We thus investigate the largest and smallest eigenvalues of $(P^{-1} \varepsilon^\dagger)$ and $\varepsilon^\dagger$. The ratio of largest to smallest eigenvalue of this operator is the condition number
\[\kappa = \frac{\lambda_\text{max}}{\lambda_\text{min}},\]
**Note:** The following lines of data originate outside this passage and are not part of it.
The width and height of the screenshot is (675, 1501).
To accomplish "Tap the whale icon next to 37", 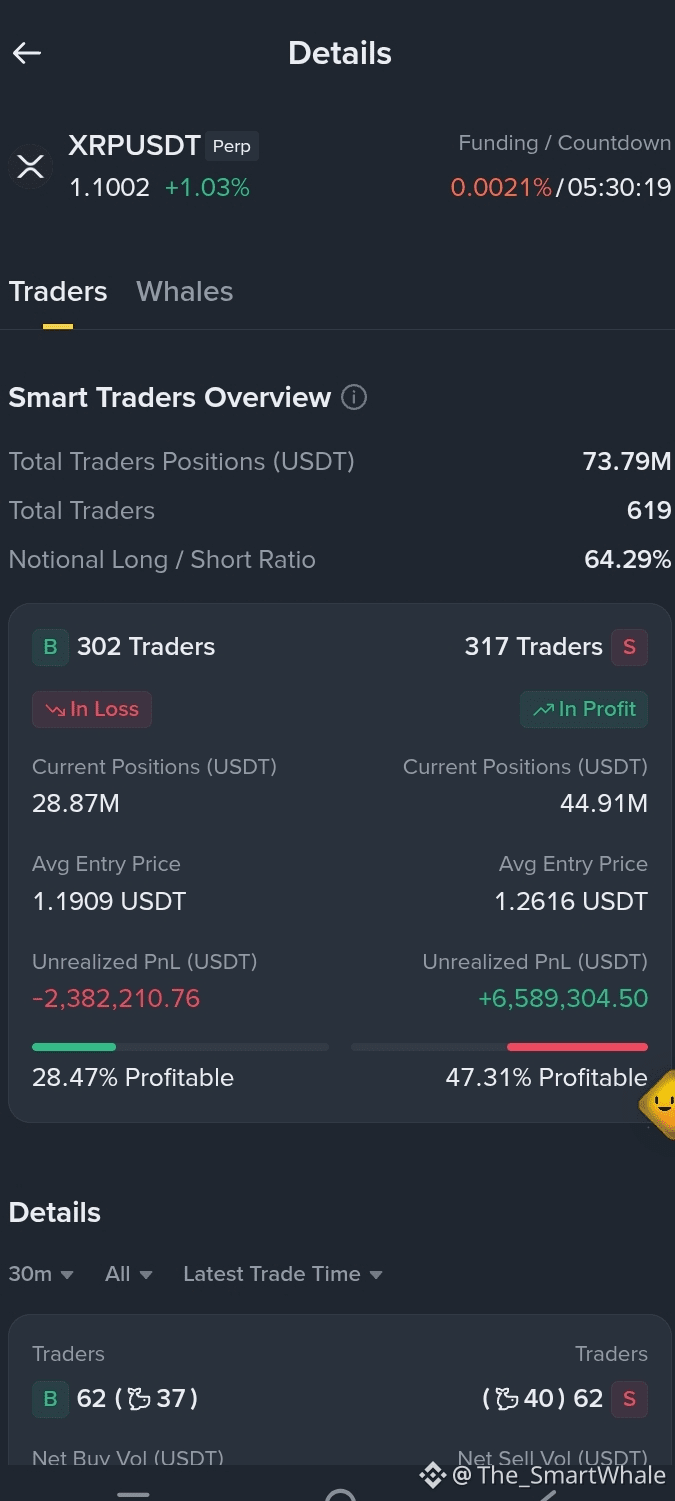I will tap(140, 1398).
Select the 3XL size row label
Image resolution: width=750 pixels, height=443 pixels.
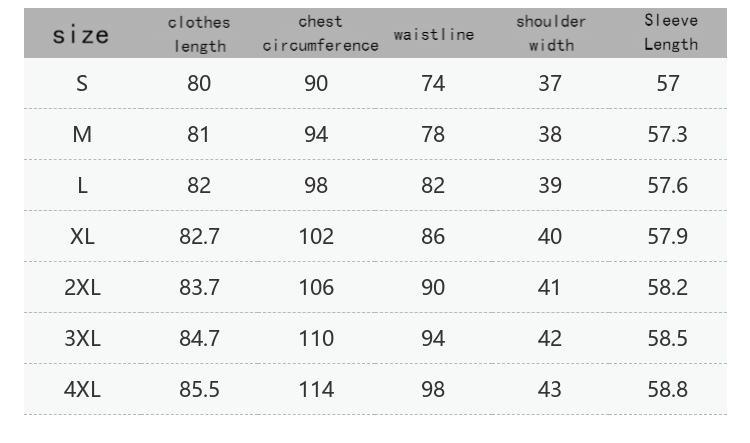[82, 338]
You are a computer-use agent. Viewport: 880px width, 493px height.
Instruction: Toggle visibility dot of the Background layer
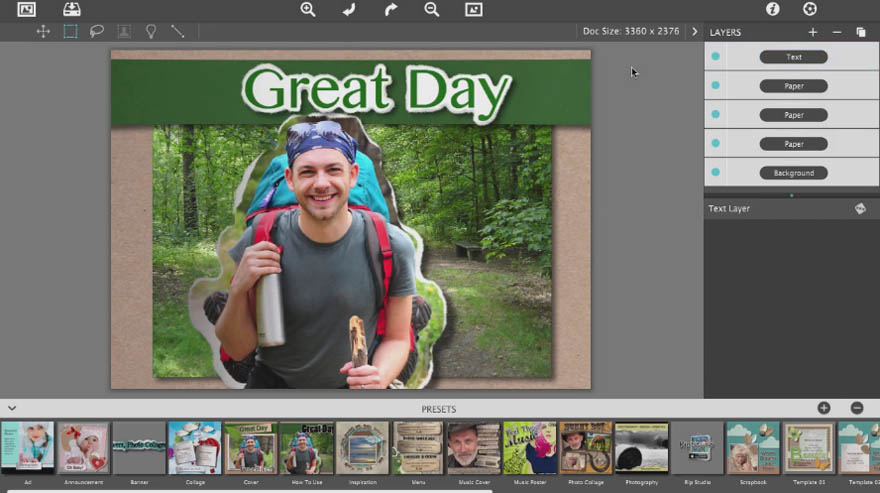(715, 173)
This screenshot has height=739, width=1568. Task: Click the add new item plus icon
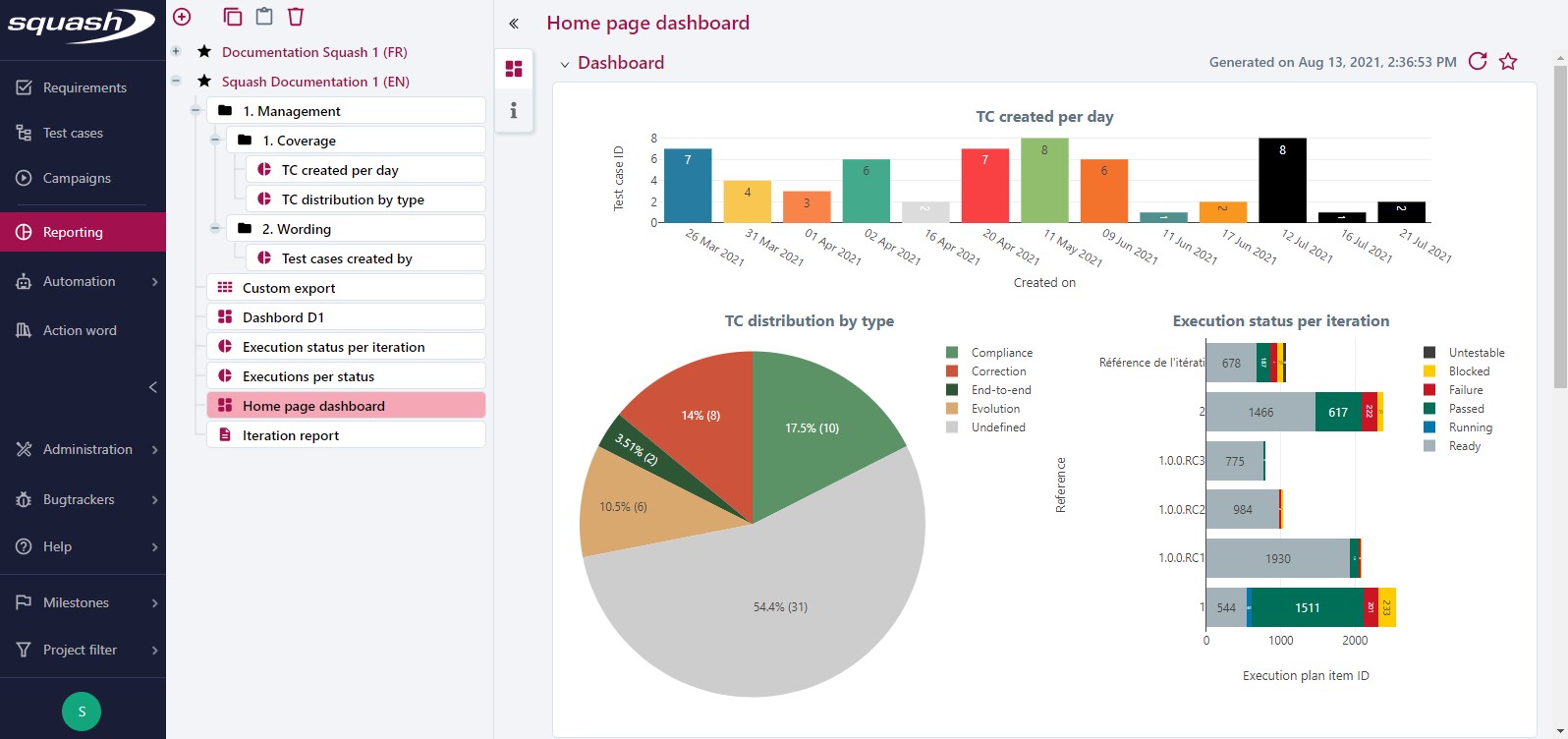pyautogui.click(x=182, y=17)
which can be related to the rate of convergence of the SCF. The smaller the condition number, the faster the convergence. For more details on SCF methods, see Self-consistent field methods.
For our investigation we consider a crude aluminium setup:
using AtomsBuilder
using DFTK
system_Al = bulk(:Al; cubic=true) * (4, 1, 1)FlexibleSystem(Al₁₆, periodicity = TTT):
cell_vectors : [ 16.2 0 0;
0 4.05 0;
0 0 4.05]u"Å"
and we discretise:
using PseudoPotentialData
pseudopotentials = PseudoFamily("dojo.nc.sr.lda.v0_4_1.standard.upf")
model_Al = model_DFT(system_Al; functionals=LDA(), temperature=1e-3,
symmetries=false, pseudopotentials)
basis_Al = PlaneWaveBasis(model_Al; Ecut=7, kgrid=[1, 1, 1]);On aluminium (a metal) already for moderate system sizes (like the 8 layers we consider here) the convergence without mixing / preconditioner is slow:
# Note: DFTK uses the self-adapting LdosMixing() by default, so to truly disable
# any preconditioning, we need to supply `mixing=SimpleMixing()` explicitly.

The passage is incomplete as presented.